В эти недолгие промежутки времени, когда облегчались страдания болезни, в эти светлые минуты покоя у Кольцова с новой силой явилось желание переехать в Петербург. Еще и перед этим временем несколько раз представлялись ему случаи получить там торговое занятие. Так, б 1840 г. предлагали ему принять на себя управление книжной лавкою, основанною на акциях. Около того же времени издатель «Отечественных записок» А. А. Краевский предлагал ему принять на себя заведование конторою этого журнала. Но в то время Кольцова удерживали в Воронеже долговые обязательства, переведенные отцом на его имя. Притом же он боялся начинать новую торговлю без капитала, опасаясь, чтобы, при незначительности средств, и тут не пришлось повторять того же, что он успел вытерпеть и что ему так не нравилось в прасольских его занятиях. Теперь же, когда у него, по разным интригам близких ему людей, ничего не осталось, когда он чуть не из милости мог жить в своем доме, – теперь он решительнее прежнего задумал переселиться в Петербург и только ждал своего выздоровления. Но и теперь еще его очень сильно тревожила мысль: как и чем будет он жить в Петербурге? В одном письме он говорил: «Удерживаться дома – житье-бытье мне будет плохое; но всё как ни говори, а со двора меня не сгонят. Ехать в Питер – мне не дадут для этого ни гроша. Ну, положим, я найдусь туда приехать; у меня есть вещей рублей на триста; этого достаточно. Но, приехавши туда, что я буду делать? Наняться в приказчики? – Не могу; от себя заниматься? – Не на что. Положить надежду на мои стишонки: что за них дадут?.. Что, если в сорок лет придется нищенствовать?… Плохо!..»
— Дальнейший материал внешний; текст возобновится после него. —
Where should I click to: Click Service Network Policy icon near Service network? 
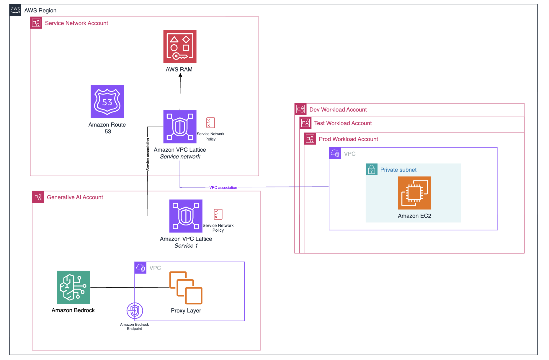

Подобные мысли и опасения тревожили Кольцова почти постоянно и возмущали последние дни его жизни. Во все продолжение 1842 года он был болен. Наконец силы его совершенно истощились; он упал под бременем болезни, бедности и бесплодной борьбы с обстоятельствами. 19 октября 1842 года, в три часа пополудни, Кольцова не стало. Он умер на 34-м году от рождения.